I encouraged many of you to apply if you were eligible. The applications for poetry are due soon.
For Minnesota a big congratulations goes to Matthew Batt of Saint Paul and Gregory Blake Smith of Northfield.
Notable Asian Americans selected this year include: Padma Viswanathan, author of House of Sacred Cows and The Toss of a Lemon, Frances Hwang and Aimee Phan, a Vietnamese American writer and author of We Should Never Meet.
Congratulations to all 42 writers chosen! Over 25,000 pages were reviewed from 993 eligible applicants. The Fellowship awards $25,000 to support writing and additional projects necessary for the writers' artistic growth.
To apply, writers submit a sample of their best work. Prose writers submit 30 pages of fiction or creative nonfiction. Poets submit 10 pages of poems. These are judged blindly by anonymous manuscript and sent to a panel of distinguished American writers who spend five months evaluating them.
In my year, ca. 1,000 poets applied.

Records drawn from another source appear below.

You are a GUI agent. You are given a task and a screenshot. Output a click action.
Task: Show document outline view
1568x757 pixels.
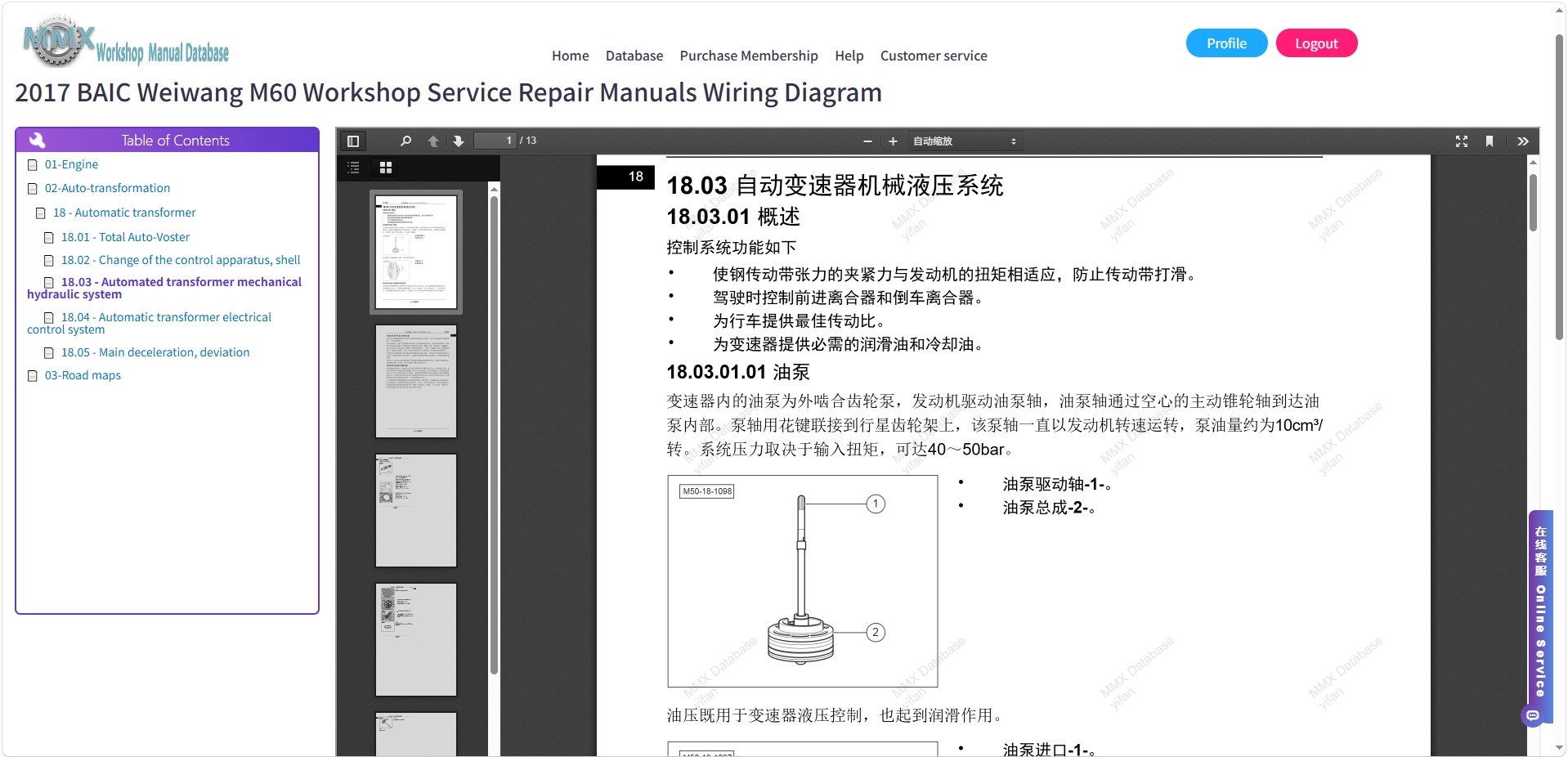click(353, 168)
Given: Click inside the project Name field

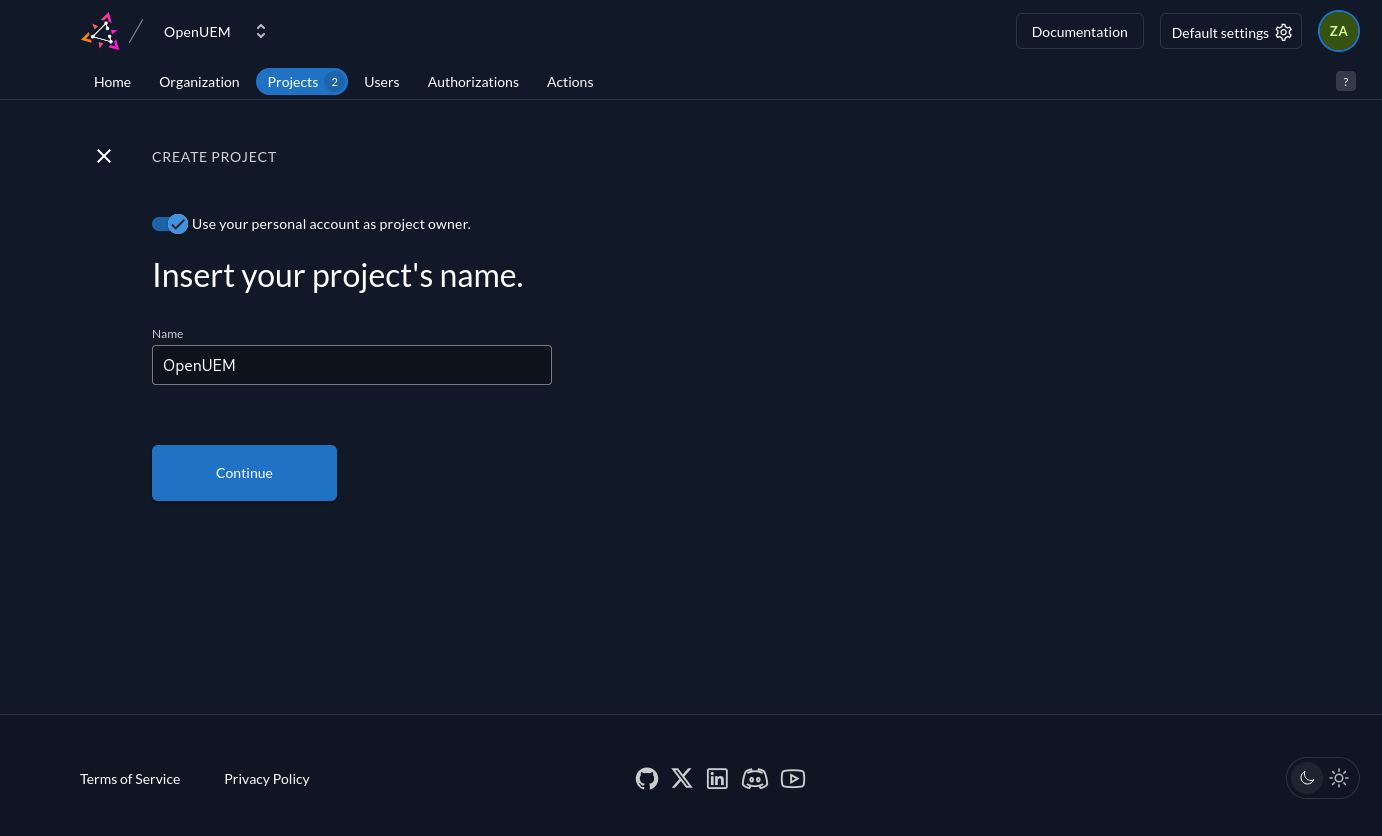Looking at the screenshot, I should [x=352, y=365].
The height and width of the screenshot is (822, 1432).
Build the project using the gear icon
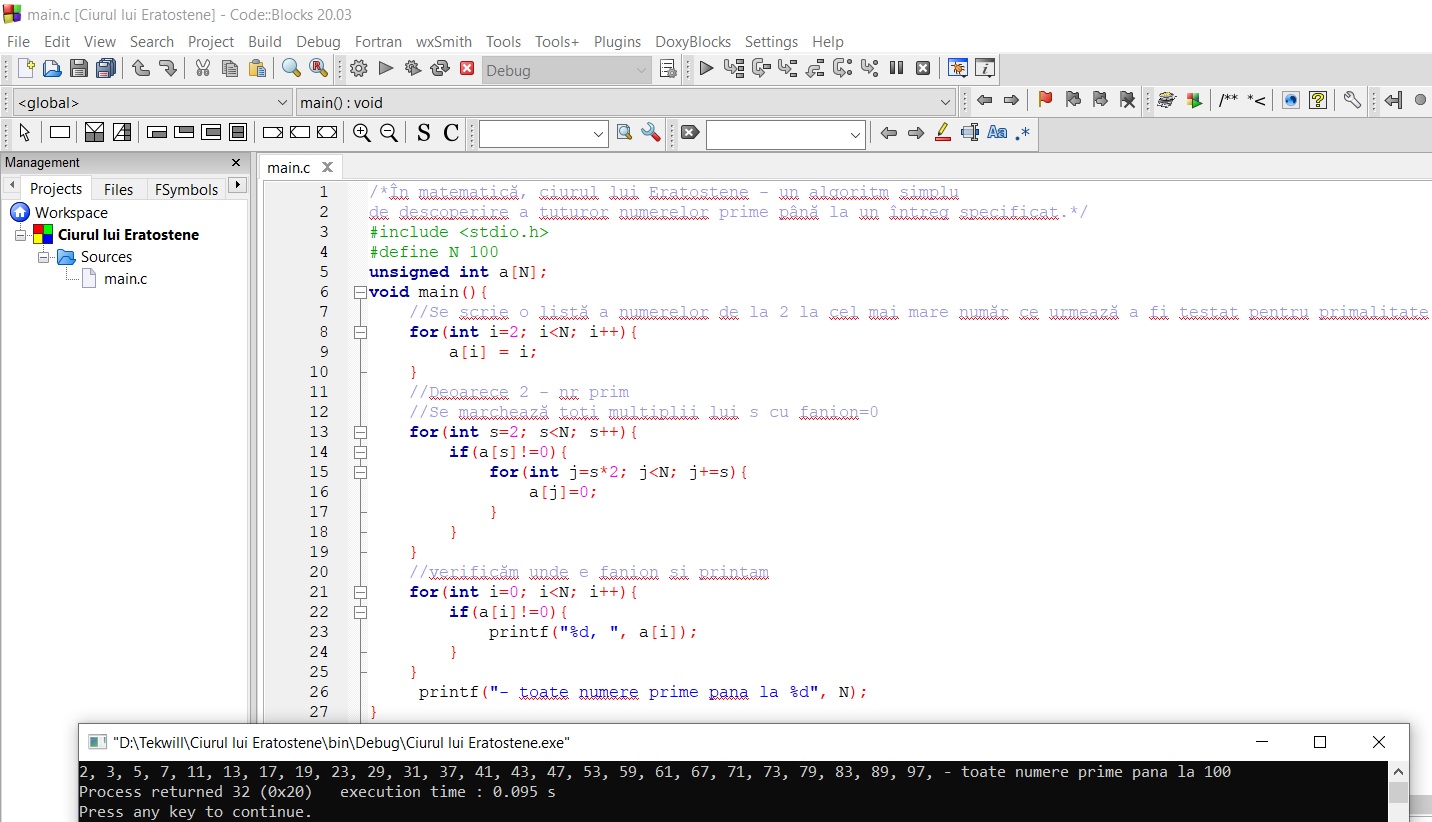(358, 69)
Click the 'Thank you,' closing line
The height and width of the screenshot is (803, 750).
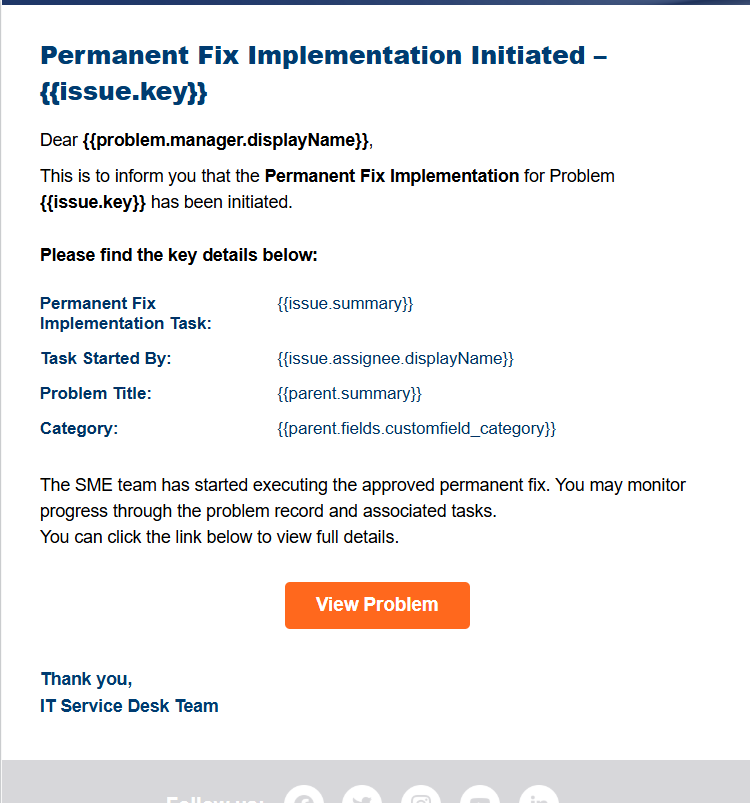[86, 679]
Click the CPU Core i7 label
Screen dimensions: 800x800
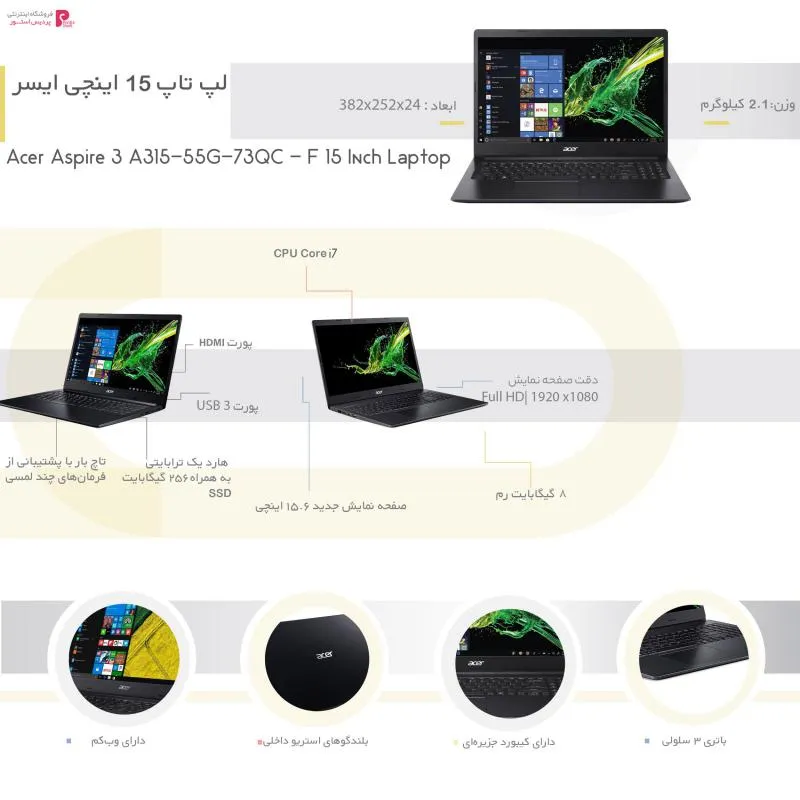point(305,253)
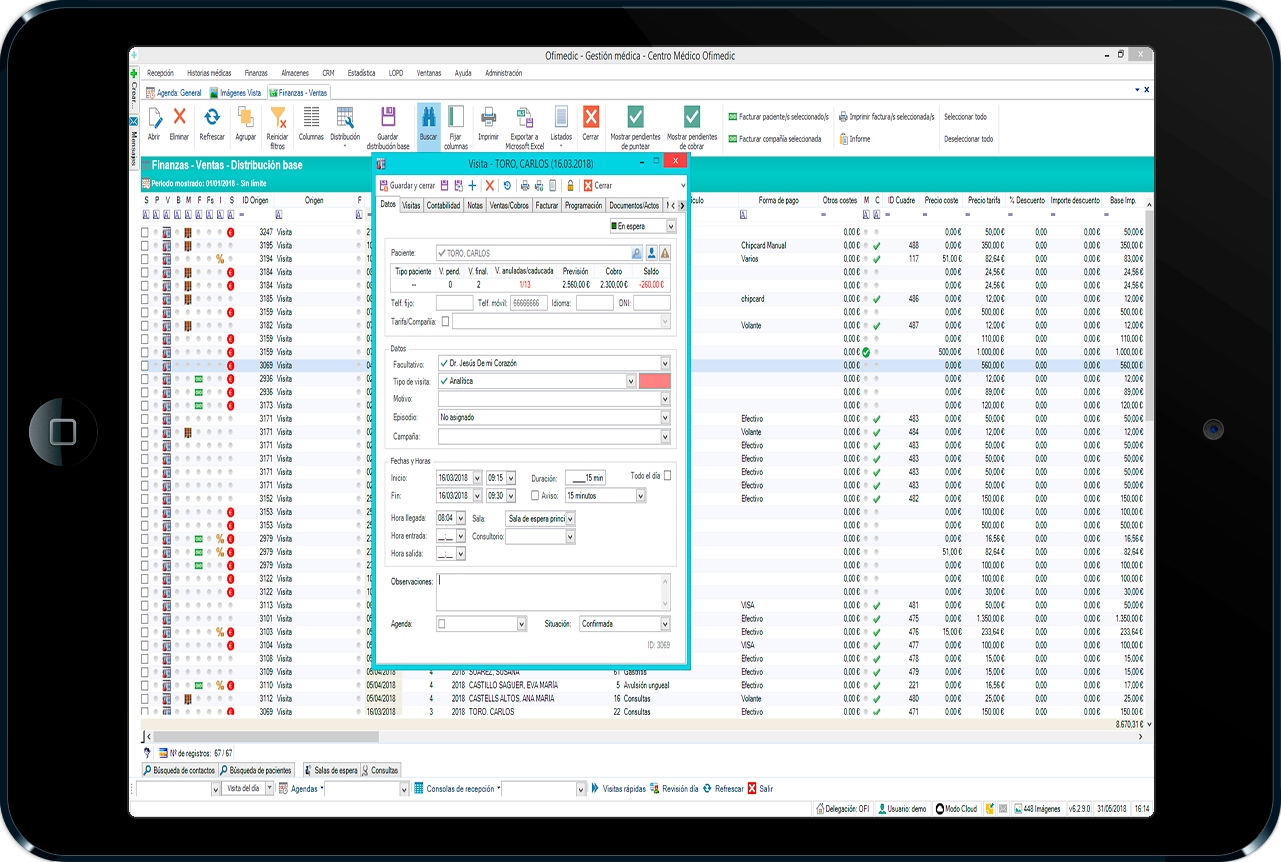Open the En espera status dropdown

pyautogui.click(x=670, y=227)
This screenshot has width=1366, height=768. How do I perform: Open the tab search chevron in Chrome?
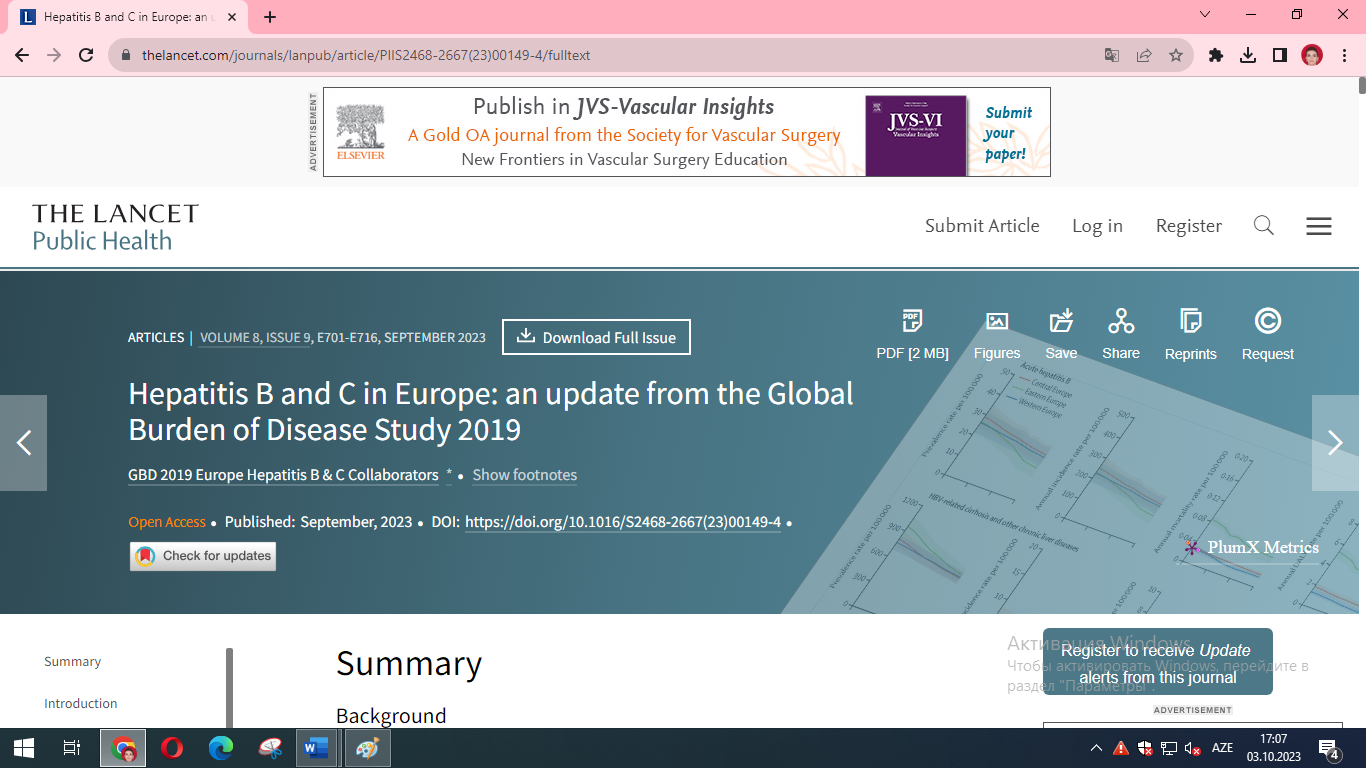[1205, 15]
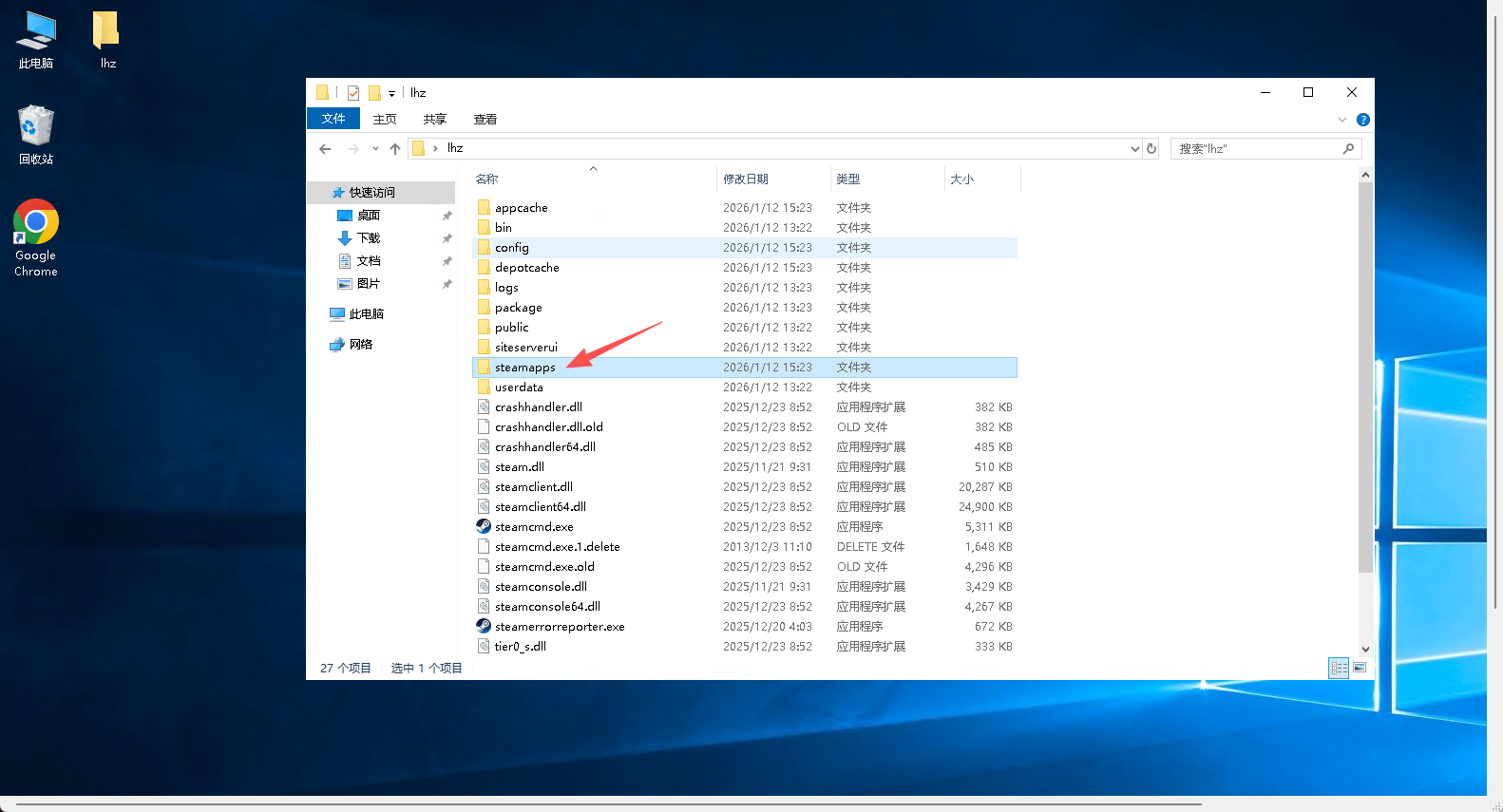
Task: Open Explorer help question mark icon
Action: coord(1363,120)
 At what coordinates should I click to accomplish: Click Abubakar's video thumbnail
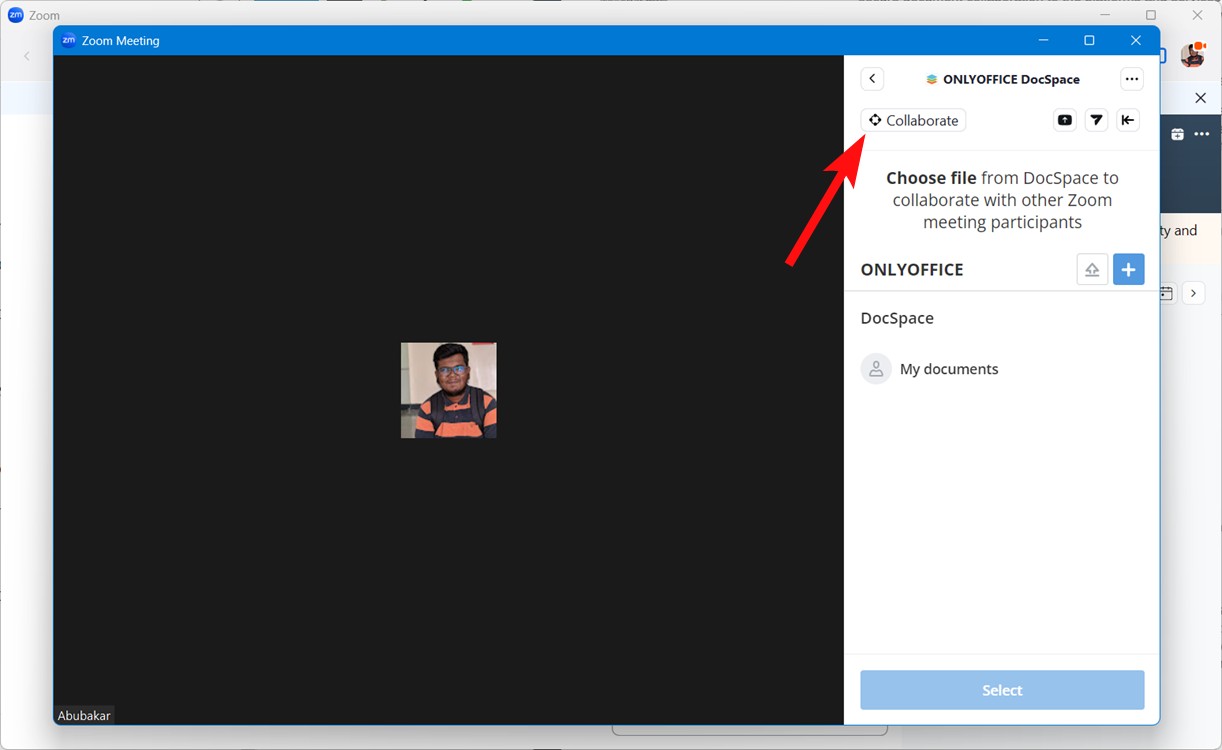click(x=448, y=390)
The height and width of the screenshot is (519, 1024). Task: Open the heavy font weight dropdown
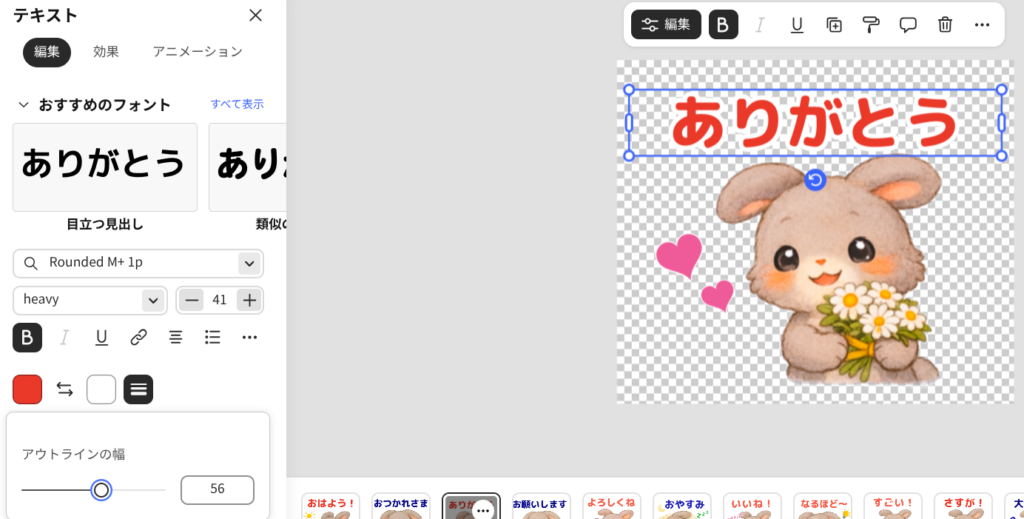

Only 42 were selected, less than 1 per state.
The panel is split into teams, who pick their favorites to discuss in Washington, DC. Every chosen manuscript is read, discussed, and scored by a subset of judges who ultimately rank-order our work according to our combined scores.
The full panel looks at the ranked list and makes its final recommendations, which then go through two more levels of review: the presidentially appointed and Senate-confirmed National Council on the Arts and the NEA Chairman.
This is NOT an easy process.
That being said, I strongly benefited from my NEA Fellowship and had the opportunity to meet so many of you face to face because of it. I think it makes an exceptional difference in the life of a writer, not only monetarily but because it is one of the strongest affirmations from our peers.
These are some of the most distinguished writers in the country today judging our work on as little as 10 pages and 200 words outlining our plans. That's not a lot to work with.
The National Endowment for the Arts is a public agency dedicated to supporting excellence in the arts bringing the arts to all Americans. Established by Congress in 1965 as an independent agency of the federal government, the Endowment is the nation's largest annual funder of the arts.